Silicon. Silicon is one of the principal deoxidizers used in steel. It is a very important element in the metallurgy of gray cast iron. In steel it dissolves in the ferrite increasing its strength and toughness. Steel having less than. 10 percent carbon and about 3 percent silicon has excellent magnetic properties and is used in the cores and poles of electrical machinery. A steel containing 1 to 2 percent silicon is used for structural applications requiring a high yield point.

Nickel. Nickel is another very important alloying element in steel. When present in appreciable amounts it improves the toughness and impact resistance of the steel, particularly at lower temperatures. It contributes to easier and more foolproof heat treatment of steel thereby reducing costly heat-treating failures. It dissolves in the ferrite and strengthens it. It causes more pearlite to form and the pearlite formed is finer; therefore, it is a stronger and tougher pearlite. Nickel steels are particularly suitable for case hardening. Other than making steels more hardenable, the presence of nickel in steel causes no difficulty in welding.

Chromium. Chromium increases hardenability and abrasion resist - ance. When present in quantities in excess of 4 percent, the corro­sion resistance of steel is improved. It is one of the most effective alloys in promoting hardenability. High-chromium steels are air- hardening. Chromium forms a very stable carbide that has excep­tional wear-resistance. It also promotes carburization of the steel.

The presence of chromium in steels presents problems in welding, however, as the increased hardenability can cause cracking in and adjacent to the weld joint. Steels containing 5 to 6 percent chromium can be welded only by using special techniques.

Molybdenum. Molybdenum, manganese, and chromium have a greater effect on hardenability than any other commonly used alloy­ing element. Molybdenum has a powerful effect in increasing the high-temperature strength of steel and it retards grain growth at temperatures above the upper critical temperatures. Quench - hardened molybdenum steel is fine grained and very tough at all hardness levels. It is used as an alloy in many grades of high-speed tool steels.

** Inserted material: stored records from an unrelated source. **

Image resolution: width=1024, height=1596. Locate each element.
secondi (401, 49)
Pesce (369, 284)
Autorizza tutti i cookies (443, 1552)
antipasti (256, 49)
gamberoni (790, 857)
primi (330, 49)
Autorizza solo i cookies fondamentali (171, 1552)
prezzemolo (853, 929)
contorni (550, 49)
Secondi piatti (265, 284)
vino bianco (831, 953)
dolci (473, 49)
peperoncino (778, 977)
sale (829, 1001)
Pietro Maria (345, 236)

Vanadium. Vanadium is used to inhibit grain growth in steel at elevated temperatures, thereby causing the steel to be fine grained at room temperature, adding to its strength and toughness. It improves the hardenability of medium carbon steels when present in amounts of.04 to.05 percent. Above this content, hardenability decreases when the steel is heated to normal hardening temperature; however, if a higher hardening temperature is used, the harden­ability is increased. In high-speed steels used for cutting tools, vana­dium is an essential alloying element to improve hardenability and to obtain a fine-grain size.

Tungsten. Tungsten is used in high-speed tool steels to promote the retention of the hardness, obtained through heat treatment, at high temperatures. It forms an extremely hard carbide that is very wear - resistant.

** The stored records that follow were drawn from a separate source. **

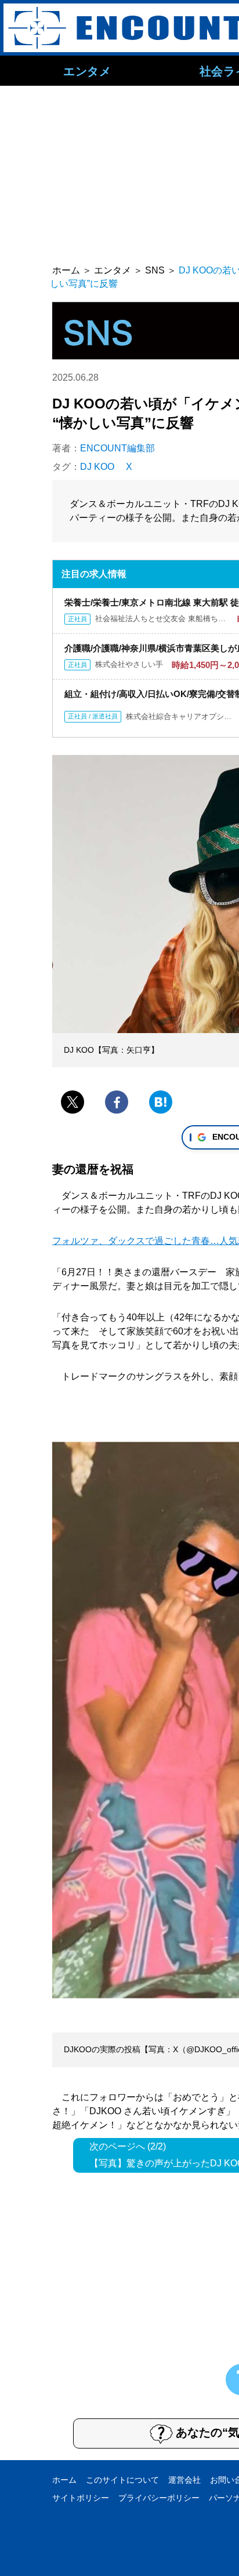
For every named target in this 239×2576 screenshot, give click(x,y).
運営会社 (184, 2480)
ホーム (64, 2480)
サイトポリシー (80, 2498)
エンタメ (87, 70)
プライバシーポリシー (159, 2498)
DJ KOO (97, 467)
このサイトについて (122, 2480)
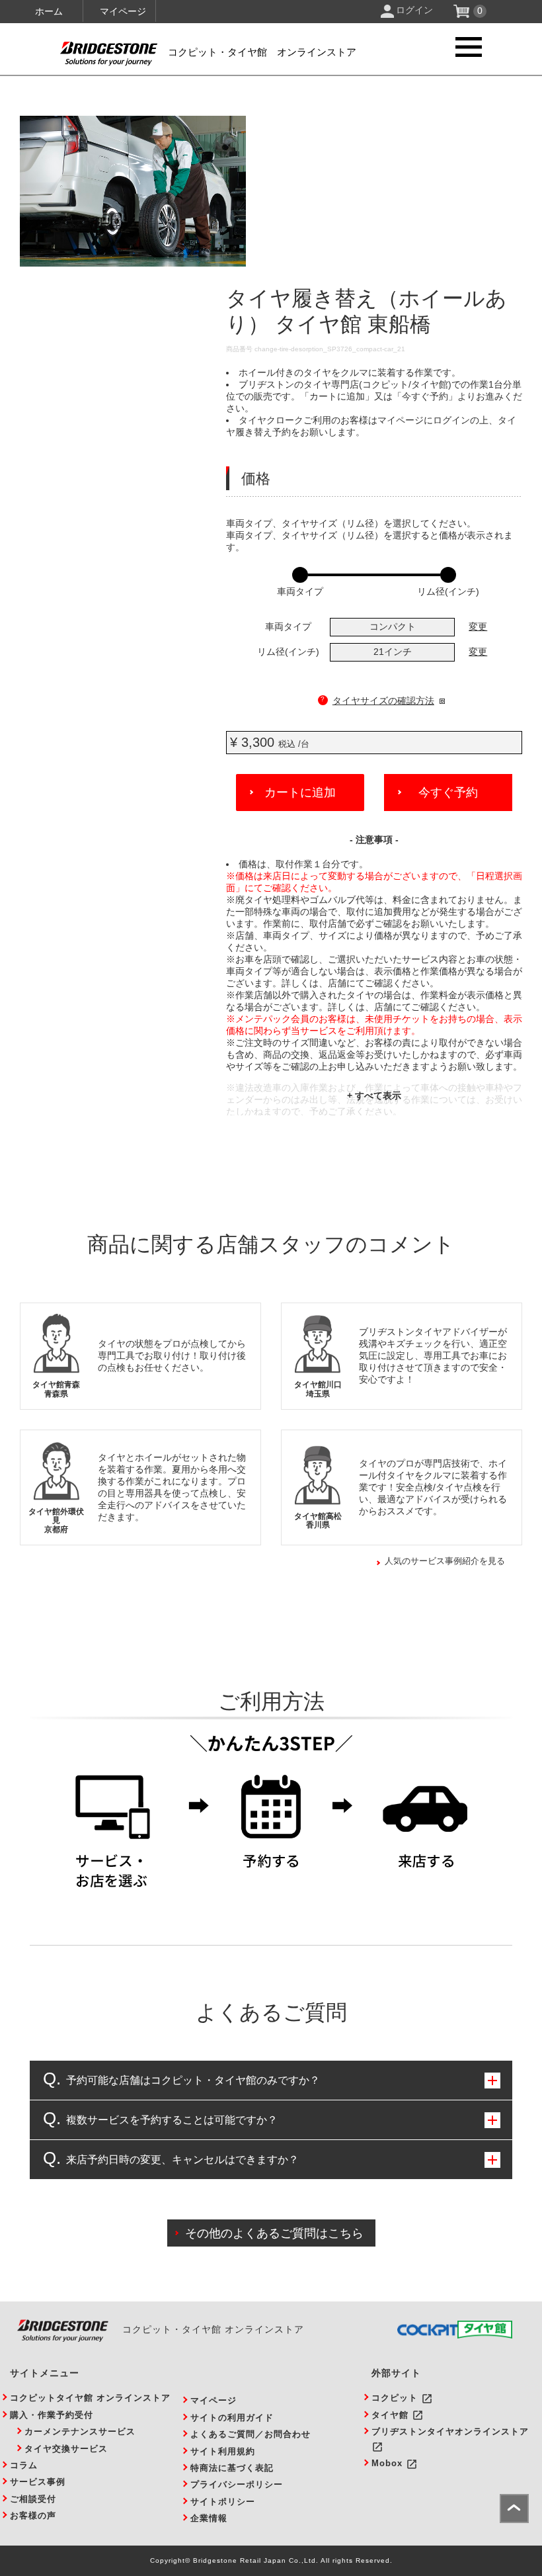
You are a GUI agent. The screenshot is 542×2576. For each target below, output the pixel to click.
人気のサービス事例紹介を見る (445, 1561)
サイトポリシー (222, 2502)
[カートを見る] (463, 14)
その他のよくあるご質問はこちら (274, 2233)
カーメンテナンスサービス (80, 2431)
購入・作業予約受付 (51, 2415)
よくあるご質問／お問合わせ (250, 2434)
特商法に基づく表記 (232, 2468)
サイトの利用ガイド (232, 2418)
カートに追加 (300, 792)
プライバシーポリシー (236, 2484)
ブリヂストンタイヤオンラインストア (450, 2431)
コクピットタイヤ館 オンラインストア (90, 2398)
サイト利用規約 (222, 2451)
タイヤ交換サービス (66, 2449)
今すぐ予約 (448, 792)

Cobalt. Cobalt is an unusual element because it decreases the hardenability of steel. It strengthens the ferrite and it is used in some high-speed steels to increase resistance to abrasion at high tem­peratures.

Boron. Boron is used in steel for only one purpose, to increase the hardenability of steels having less than.60 percent carbon content. It is effective when used in quantities of only a few thousandths of a percent. Perhaps, for this reason, the degree of effectiveness of boron steels is sometimes rather unpredictable.

Titanium. Titanium has a very strong tendency to form carbides and to reduce the ability of the steel to be hardened by heat treatment. It is used as a deoxidizer and in deep-drawing steels to prevent age hardening. It is also used for this purpose in stainless steels and in heat-resisting steels, to increase their strength.

Aluminum is used principally as a deoxidizer in steel although it also promotes a fine austenitic grain size. Copper is sometimes added to steel to improve its resistance to atmospheric corrosion. Lead is added to some steels to improve their machinability. While sulfur is normally considered to be an impurity in steel, it is sometimes intentionally added, along with the required amount of manganese to form manganese sulfide. This is done to improve the machinabil­ity of the steel. Phosphorus is considered to be an impurity.